**TEXTE À LIRE:**
....................
PRÉDICATION DE MATTIAS HELMLINGER, avec son autorisation

Citations du pasteur pasteur Bonhoeffer :

 » la grâce à  bon marché, c’est la justification du péché, et non point du pécheur « 

–  » la grâce coûte cher, parce qu’elle a coûté cher à  Dieu… ce qui coûte cher à  Dieu ne peut être bon marché pour nous « …

– « Sous couvert de la grâce, le christianisme est devenu le monde, à  un point encore jamais atteint « 

Le pasteur Bonhoeffer, pendu par Hitler, déclarait déjà  cela il y a plus de soixante ans. Qu’en est-il aujourd’hui ?
....................
**DONNÉES FOURNIES:**
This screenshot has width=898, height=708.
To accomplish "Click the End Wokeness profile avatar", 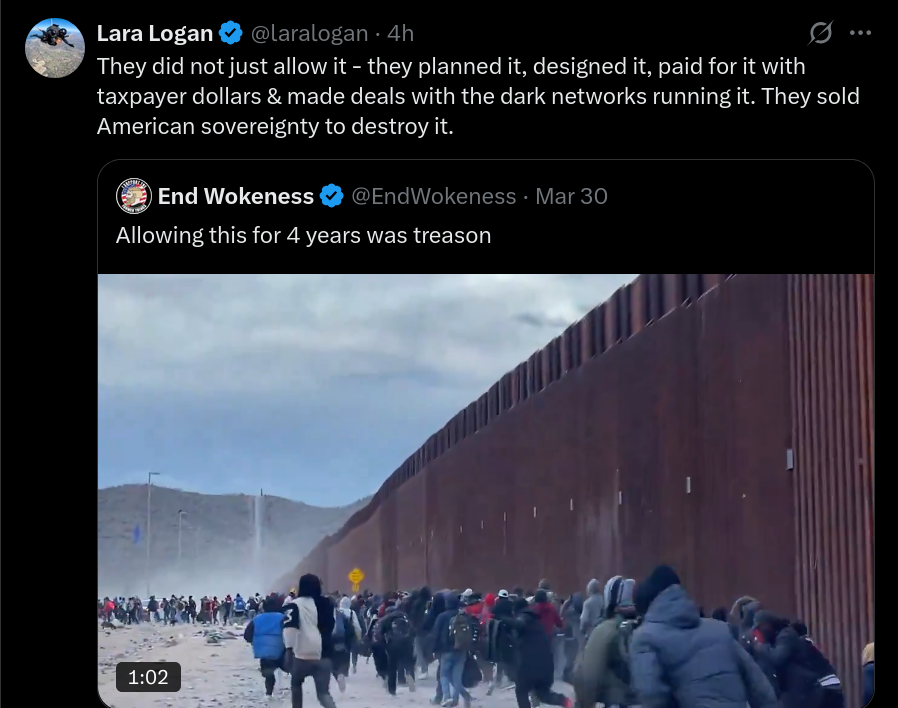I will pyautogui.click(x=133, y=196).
....................
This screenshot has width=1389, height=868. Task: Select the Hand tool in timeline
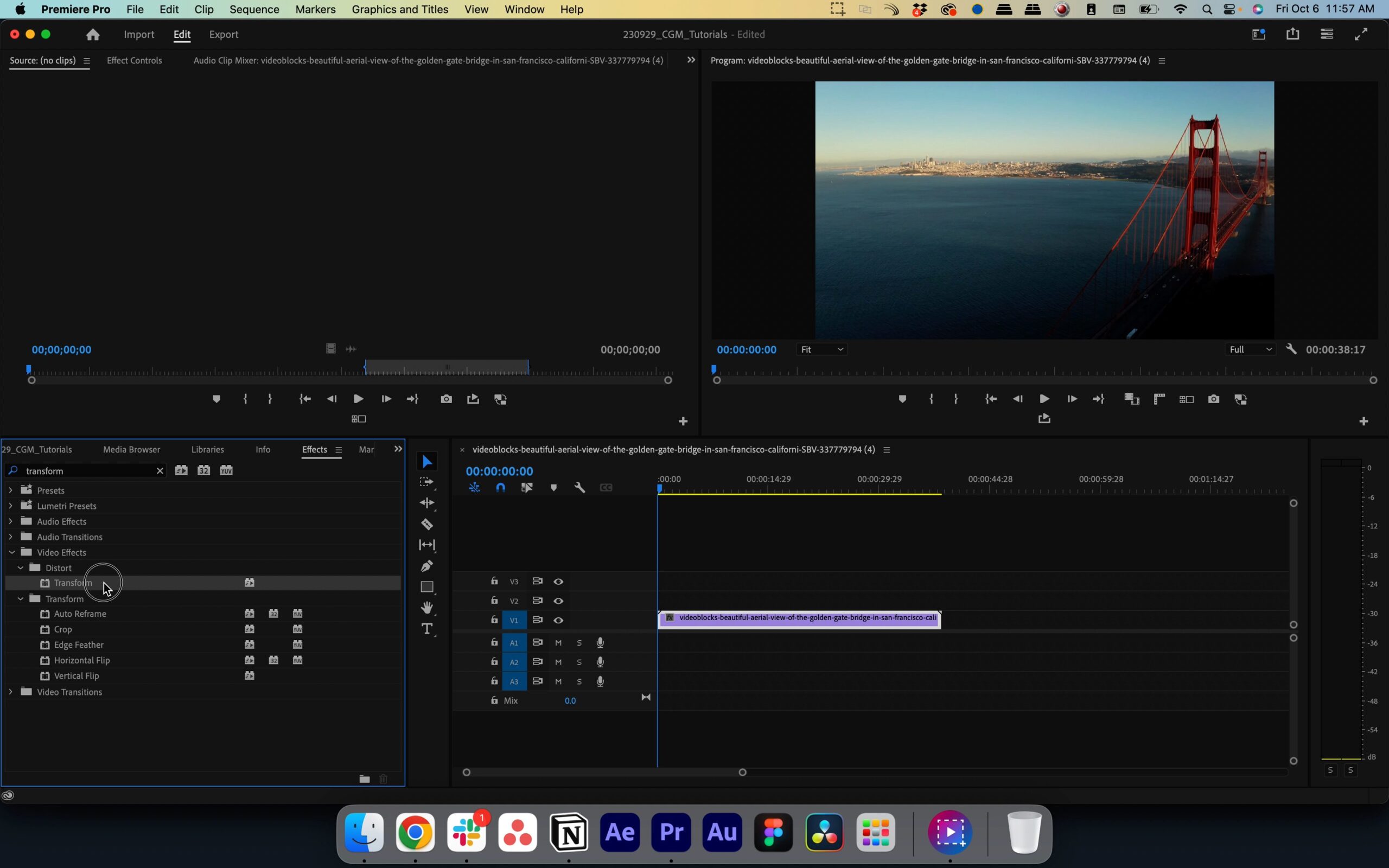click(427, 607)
....................
**CONSIGNE:** Recopiez mot pour mot le passage de la prédication qui va de "PRÉDICATION DE MATTIAS" à "Qu’en est-il aujourd’hui ?", ces deux extraits compris. Les enregistrements ne servent pas pour ce travail.

**RÉPONSE:**
PRÉDICATION DE MATTIAS HELMLINGER, avec son autorisation

Citations du pasteur pasteur Bonhoeffer :

 » la grâce à  bon marché, c’est la justification du péché, et non point du pécheur « 

–  » la grâce coûte cher, parce qu’elle a coûté cher à  Dieu… ce qui coûte cher à  Dieu ne peut être bon marché pour nous « …

– « Sous couvert de la grâce, le christianisme est devenu le monde, à  un point encore jamais atteint « 

Le pasteur Bonhoeffer, pendu par Hitler, déclarait déjà  cela il y a plus de soixante ans. Qu’en est-il aujourd’hui ?